[Taxacom] saturday morning fun

Mon Nov 29 15:34:12 CST 2010

David, 

> I agree that it should be easier to make simple changes to the organisational 
>structure behind the index but it's just not that simple at scale.   We are 
>exploring ways to enable such annotations in fact

well, it *might* be difficult to fix problems, but it should be easy to flag 
them. For example, on Rod Page's Biostor, each page has a comment posting 
facility, so if someone spots a problem on the page, they can point it out in a 
way that remains visible on that page ...

>You lost me here.   I thought YOU were the person complaining about data 
>quality?

I am complaining about data quality (or lack thereof) on GBIF, where there 
is little possibility of fixing it. I interpreted Paul as basically saying 
"yeah, but Wikispecies has mistakes too"! I was pointing out that this criticism 
of Wikispecies is a bit harsh, because the whole thing only works by people with 
knowledge contributing data and fixing errors, so, yes, Wikispecies has mistakes 
too, but that is how Wikispecies works, but it is not how GBIF works, and Paul 
is quite capable I'm sure of fixing any mistakes he spots on Wikispecies, and 
most welcome to do so ...

>I don't know if people were paid to develop wikipedia and wikispecies source 
>code

yes, you do, and obviously they were. Wikimedia is every bit a corporate 
structure as GBIF, I'm sure. But they got/get paid to create/maintain an 
infrastructure that is a blank canvas for anyone to make with what they will, so 
they are not responsible for data quality. On the other hand, although there no 
doubt are disclaimers in the fine print, the clear impression from GBIF is one 
of "come here for your serious validated data needs", and yet the irony is that 
Wikispecies often has far better data quality, and when it doesn't, the user can 
easily see that from the lack of cited primary references. So, there seems to be 
a real problem in life, not just involving GBIF, where on the one hand you have 
"serious validated data rubber stamped by official experts", which tends to be 
error ridden, while the good data languishes undervalued and underutilised in 
places deemed to be "unreliable" , "unofficial", and "not really serious", like 
Wikispecies! This *really* pi$$es me off, in case you hadn't noticed!

>No one is paid to contribute data to GBIF.   You might be referring to the more 
>than 1.5 million US dollars that GBIF provided to taxonomists between 2003-2006 
>to develop taxonomic catalogues.   Larger amounts that went into specimen 
>digitisation.  For the taxonomic data,  the majority hasn't ever been made 
>available to GBIF because we lacked an infrastructural capacity to receive it. 
>Developing this capacity is a component of my (paid) work

there are some fine lines here.
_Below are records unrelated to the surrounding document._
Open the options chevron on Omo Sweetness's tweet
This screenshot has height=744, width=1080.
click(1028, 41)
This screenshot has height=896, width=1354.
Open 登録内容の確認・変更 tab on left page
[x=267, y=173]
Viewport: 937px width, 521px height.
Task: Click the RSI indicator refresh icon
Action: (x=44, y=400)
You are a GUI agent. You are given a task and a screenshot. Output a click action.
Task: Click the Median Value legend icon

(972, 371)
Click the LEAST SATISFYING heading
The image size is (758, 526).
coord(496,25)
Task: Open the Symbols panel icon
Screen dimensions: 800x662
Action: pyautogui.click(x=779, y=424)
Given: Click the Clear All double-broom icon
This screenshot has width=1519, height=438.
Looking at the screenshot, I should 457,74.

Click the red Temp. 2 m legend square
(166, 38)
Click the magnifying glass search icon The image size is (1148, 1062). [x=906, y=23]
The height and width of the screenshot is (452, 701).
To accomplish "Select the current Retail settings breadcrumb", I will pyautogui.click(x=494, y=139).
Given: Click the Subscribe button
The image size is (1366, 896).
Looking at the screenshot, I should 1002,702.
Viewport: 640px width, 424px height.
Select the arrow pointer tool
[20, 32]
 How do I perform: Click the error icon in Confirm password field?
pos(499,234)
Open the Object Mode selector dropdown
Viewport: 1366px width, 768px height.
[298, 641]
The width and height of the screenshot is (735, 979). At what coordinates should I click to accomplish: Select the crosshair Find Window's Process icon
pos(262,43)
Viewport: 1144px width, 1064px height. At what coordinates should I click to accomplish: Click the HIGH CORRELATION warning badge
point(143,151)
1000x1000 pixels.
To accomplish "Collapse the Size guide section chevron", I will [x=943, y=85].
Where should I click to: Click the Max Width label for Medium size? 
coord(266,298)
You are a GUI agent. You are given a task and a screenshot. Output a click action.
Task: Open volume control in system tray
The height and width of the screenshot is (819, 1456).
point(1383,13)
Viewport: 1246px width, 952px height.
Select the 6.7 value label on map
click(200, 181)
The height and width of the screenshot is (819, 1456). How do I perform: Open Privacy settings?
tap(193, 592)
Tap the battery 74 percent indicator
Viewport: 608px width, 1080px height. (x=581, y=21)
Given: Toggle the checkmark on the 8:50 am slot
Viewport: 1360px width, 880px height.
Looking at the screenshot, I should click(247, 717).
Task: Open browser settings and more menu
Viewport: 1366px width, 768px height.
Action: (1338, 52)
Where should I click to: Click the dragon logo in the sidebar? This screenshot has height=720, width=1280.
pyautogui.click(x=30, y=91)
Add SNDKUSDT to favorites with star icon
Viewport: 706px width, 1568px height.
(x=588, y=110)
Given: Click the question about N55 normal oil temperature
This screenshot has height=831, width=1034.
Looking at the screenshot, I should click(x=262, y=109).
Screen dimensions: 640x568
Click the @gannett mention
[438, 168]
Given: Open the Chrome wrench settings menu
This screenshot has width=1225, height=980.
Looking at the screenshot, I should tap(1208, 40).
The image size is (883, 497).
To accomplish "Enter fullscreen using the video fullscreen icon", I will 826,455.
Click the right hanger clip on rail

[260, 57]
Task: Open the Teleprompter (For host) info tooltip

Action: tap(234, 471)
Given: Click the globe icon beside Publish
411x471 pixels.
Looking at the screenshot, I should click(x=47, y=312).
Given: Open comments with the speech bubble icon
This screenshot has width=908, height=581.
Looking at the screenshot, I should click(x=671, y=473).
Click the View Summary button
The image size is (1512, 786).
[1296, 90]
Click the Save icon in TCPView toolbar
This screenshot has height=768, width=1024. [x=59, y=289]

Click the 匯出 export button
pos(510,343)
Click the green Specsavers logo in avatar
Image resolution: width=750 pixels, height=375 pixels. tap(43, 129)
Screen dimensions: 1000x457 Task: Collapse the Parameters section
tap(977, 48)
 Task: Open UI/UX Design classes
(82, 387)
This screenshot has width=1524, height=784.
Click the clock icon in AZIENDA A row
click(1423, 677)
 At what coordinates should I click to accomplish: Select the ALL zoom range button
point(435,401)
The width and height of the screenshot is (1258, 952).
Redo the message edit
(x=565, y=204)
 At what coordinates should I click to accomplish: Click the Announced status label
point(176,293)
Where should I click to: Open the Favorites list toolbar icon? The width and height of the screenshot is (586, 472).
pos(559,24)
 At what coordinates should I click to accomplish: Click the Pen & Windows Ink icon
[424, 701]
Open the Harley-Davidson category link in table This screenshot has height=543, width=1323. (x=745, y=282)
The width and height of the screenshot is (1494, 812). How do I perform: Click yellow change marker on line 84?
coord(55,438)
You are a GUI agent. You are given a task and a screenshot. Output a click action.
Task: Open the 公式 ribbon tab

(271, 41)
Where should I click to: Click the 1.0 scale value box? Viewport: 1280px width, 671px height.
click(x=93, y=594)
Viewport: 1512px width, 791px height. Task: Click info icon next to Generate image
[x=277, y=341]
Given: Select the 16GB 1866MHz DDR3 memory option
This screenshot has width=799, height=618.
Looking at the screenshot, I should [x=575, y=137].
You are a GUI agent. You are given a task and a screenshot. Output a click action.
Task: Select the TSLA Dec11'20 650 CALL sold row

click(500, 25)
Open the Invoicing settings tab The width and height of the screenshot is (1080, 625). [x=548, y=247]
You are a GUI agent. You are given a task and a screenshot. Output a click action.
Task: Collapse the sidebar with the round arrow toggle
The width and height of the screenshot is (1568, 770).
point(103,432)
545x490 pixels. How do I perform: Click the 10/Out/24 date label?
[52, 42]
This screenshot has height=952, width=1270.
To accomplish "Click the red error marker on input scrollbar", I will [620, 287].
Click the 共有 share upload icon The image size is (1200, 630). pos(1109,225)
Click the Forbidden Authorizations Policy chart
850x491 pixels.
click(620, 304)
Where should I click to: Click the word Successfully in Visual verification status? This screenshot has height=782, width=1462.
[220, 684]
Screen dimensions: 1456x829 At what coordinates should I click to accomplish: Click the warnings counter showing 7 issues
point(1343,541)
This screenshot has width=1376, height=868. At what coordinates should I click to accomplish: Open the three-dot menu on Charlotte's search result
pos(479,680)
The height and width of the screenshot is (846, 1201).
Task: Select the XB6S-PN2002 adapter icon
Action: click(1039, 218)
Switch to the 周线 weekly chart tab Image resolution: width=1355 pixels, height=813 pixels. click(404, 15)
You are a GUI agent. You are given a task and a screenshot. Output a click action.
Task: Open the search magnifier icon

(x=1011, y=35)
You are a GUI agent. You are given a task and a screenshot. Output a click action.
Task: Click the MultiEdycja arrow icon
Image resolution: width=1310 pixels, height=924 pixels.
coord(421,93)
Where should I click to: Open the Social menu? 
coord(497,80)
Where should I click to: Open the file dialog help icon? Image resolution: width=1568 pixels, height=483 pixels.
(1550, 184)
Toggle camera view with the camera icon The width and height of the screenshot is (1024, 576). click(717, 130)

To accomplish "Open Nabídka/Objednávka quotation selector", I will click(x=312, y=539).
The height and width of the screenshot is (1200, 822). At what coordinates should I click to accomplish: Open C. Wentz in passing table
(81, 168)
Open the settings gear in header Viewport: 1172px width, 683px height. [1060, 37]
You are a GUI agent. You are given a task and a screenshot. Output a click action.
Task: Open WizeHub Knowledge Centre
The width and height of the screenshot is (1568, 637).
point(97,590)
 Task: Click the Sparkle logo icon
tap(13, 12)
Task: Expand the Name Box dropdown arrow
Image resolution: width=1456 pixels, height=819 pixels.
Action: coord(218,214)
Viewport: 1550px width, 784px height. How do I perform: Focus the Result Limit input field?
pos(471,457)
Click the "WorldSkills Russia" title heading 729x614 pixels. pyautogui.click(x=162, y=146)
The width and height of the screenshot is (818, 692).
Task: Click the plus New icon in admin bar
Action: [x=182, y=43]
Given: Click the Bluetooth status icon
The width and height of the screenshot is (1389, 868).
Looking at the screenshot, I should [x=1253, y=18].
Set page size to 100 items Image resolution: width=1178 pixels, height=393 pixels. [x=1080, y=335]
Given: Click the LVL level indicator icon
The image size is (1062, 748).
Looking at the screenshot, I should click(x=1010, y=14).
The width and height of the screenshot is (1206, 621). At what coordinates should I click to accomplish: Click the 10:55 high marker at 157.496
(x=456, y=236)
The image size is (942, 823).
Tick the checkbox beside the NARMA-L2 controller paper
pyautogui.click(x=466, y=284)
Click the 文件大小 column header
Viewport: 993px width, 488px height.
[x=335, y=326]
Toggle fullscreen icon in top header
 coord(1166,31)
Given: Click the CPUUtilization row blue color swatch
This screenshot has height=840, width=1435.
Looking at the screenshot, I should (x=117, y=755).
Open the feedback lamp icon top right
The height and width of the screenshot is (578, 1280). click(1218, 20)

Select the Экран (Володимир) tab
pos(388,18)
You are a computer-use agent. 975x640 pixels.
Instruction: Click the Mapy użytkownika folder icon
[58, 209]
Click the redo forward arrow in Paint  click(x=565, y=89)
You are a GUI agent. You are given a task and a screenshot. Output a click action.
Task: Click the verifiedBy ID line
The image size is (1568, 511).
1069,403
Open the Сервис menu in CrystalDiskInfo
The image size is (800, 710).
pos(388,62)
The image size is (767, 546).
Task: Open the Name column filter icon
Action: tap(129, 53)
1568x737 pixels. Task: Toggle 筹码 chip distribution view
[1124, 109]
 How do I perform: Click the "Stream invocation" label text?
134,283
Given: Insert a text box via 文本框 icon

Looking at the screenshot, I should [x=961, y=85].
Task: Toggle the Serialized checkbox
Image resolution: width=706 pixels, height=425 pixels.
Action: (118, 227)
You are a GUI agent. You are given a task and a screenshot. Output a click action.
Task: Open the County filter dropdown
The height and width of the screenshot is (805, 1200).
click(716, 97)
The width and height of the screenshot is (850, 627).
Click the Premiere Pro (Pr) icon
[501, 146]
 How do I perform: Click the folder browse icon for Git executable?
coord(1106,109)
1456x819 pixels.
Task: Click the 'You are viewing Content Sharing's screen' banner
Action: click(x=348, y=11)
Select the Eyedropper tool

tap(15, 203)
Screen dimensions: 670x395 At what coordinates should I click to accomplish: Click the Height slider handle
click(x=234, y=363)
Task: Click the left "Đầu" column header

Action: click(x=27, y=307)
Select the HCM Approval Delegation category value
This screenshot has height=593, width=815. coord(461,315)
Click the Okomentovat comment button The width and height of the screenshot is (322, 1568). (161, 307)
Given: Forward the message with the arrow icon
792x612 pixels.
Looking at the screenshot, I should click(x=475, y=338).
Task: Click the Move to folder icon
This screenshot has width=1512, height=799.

If GBIF gives taxonomist X $$$ to develop a 
catalogue that GBIF wants to then use, then taxonomist X got paid to contribute 
data to GBIF, surely? 

>Larger amounts that went into specimen digitisation
this is another can of worms - digitising raw specimen data ... how worthwhile 
really is it? Not very, I suggest, but it is "easy work", and good for 
institutions "recouping overheads" from the pot ...

Stephen

________________________________
From: David Remsen (GBIF) <dremsen at gbif.org>
To: Stephen Thorpe <stephen_thorpe at yahoo.co.nz>
Cc: David Remsen (GBIF) <dremsen at gbif.org>; dipteryx at freeler.nl; 
taxacom at mailman.nhm.ku.edu
Sent: Tue, 30 November, 2010 10:00:00 AM
Subject: Re: [Taxacom] saturday morning fun

On Nov 29, 2010, at 8:57 PM, Stephen Thorpe wrote:

Paul,
>
>
>This in contrast to the Wikipedia entry, which requires very little work on the 

>>
part of the reader for him to be completely misinformed. Wikispecies is 
>
preferable, although it offers only little information, with a 25% rate of error 

>
(as compared to the source it was copied from), but at least it indicates its 
>
source, and it has selected a relevant source
>
and the biggest difference of all between the wikis and GBIF is that you, who 
knows better in this particular, presumably plant, example, COULD have improved 
the information when you visited it, but I bet you didn't ...

Stephen,

I agree that it should be easier to make simple changes to the organisational 
structure behind the index but it's just not that simple at scale.   We are 
exploring ways to enable such annotations in fact.   In regard to Paul,  his 
Index Fungorum nomenclator is one of the few and early authority files we have 
had access to. 

it seems highly hypocritical to me to complain about the data quality of 
>something that only works by people being prepared to make a contribution to it, 
>
>if you aren't prepared to make a contribution to it! 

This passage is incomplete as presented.